Applications with Context Vectors

By Muhammad Asad Iqbal Khan on May 15, 2025 in Hugging Face Transformers 0

Context vectors are a powerful tool for advanced NLP tasks. They allow you to capture the contextual meaning of words, such as identifying the correct sense of a word in a sentence when it has multiple meanings. In this post, we will explore some example applications of context vectors. Specifically:

You will learn how to extract contextual keywords from a document
You will learn how to generate a summary of a document using context vectors

Kick-start your project with my book NLP with Hugging Face Transformers. It provides self-study tutorials with working code.

Let’s get started.

Applications with Context Vectors
Photo by Erik Karits.
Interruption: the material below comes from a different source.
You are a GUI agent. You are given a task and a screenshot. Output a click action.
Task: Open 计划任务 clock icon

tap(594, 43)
Some rights reserved.

Overview

This post is divided into two parts; they are:

Contextual Keyword Extraction
Contextual Text Summarization

Contextual Keyword Extraction

Contextual keyword extraction is a technique for identifying the most important words in a document based on their contextual relevance. Imagine that you have a document and want to highlight the most representative words. One way to do this is by finding the words that are most semantically similar to the document. This technique is useful for a wide range of NLP tasks, such as information retrieval, document clustering, and text summarization.
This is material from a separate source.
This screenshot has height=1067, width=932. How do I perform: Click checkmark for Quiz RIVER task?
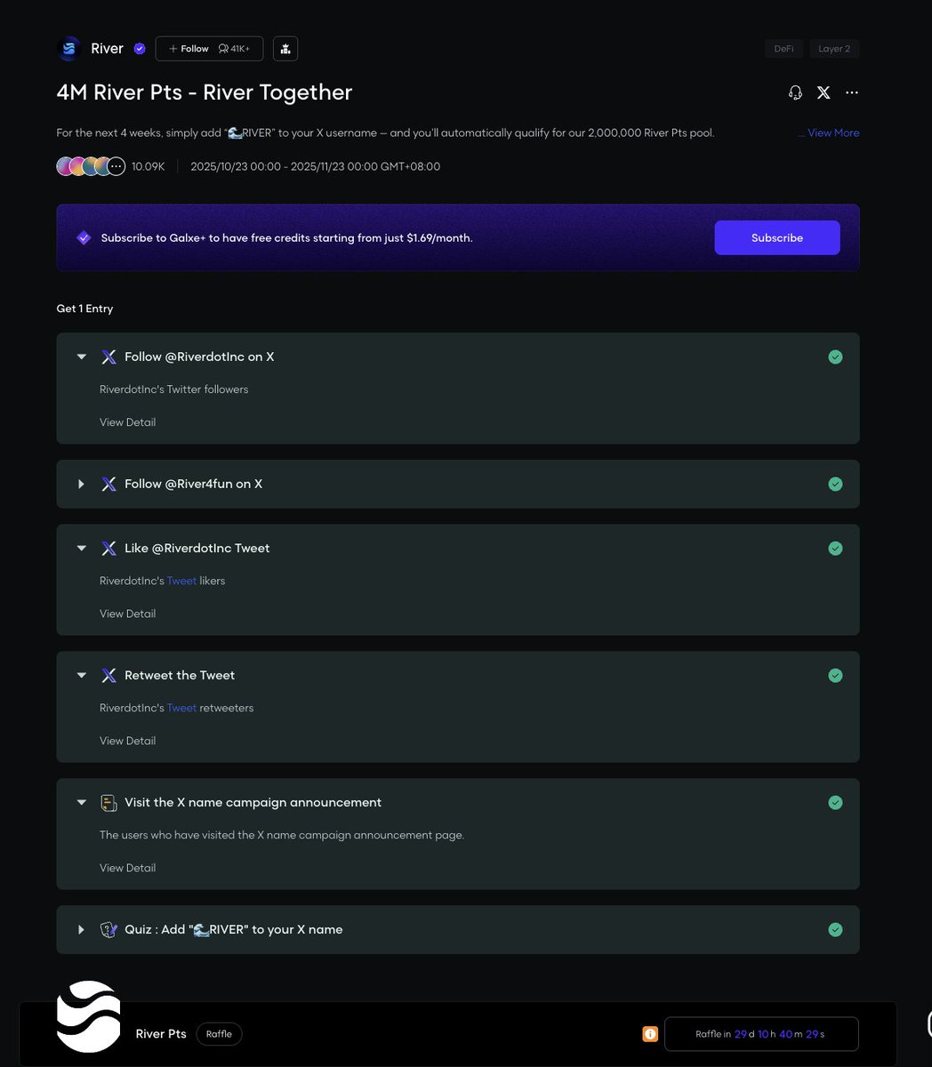[835, 930]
Let’s implement a simple contextual keyword extraction system by comparing each word in the document to the document as a whole:

import numpy as np
import torch
from transformers import BertTokenizer, BertModel

def get_context_vectors(sentence, model, tokenizer):
    inputs = tokenizer(sentence, return_tensors="pt", add_special_tokens=True)
    input_ids = inputs["input_ids"]
    attention_mask = inputs["attention_mask"]

    # Get the tokens (for reference)
    tokens = tokenizer.convert_ids_to_tokens(input_ids[0])

    # Forward pass, get all hidden states from each layer
    with torch.no_grad():
        outputs = model(input_ids, attention_mask=attention_mask, output_hidden_states=True)
    hidden_states = outputs.hidden_states

    # Each element in hidden states has shape (batch_size, sequence_length, hidden_size)
    # Here takes the first element in the batch from the last layer
    last_layer_vectors = hidden_states[-1][0].numpy()  # Shape: (sequence_length, hidden_size)

    return tokens, last_layer_vectors

def cosine_similarity(vec1, vec2):
    return np.dot(vec1, vec2) / (np.linalg.norm(vec1) * np.linalg.norm(vec2))

def extract_contextual_keywords(document, model, tokenizer, top_n=5):
    """extract contextual keywords from a document"""
    # Split the document into sentences (simple split by period)
    sentences = [s.strip() for s in document.split(".") if s.strip()]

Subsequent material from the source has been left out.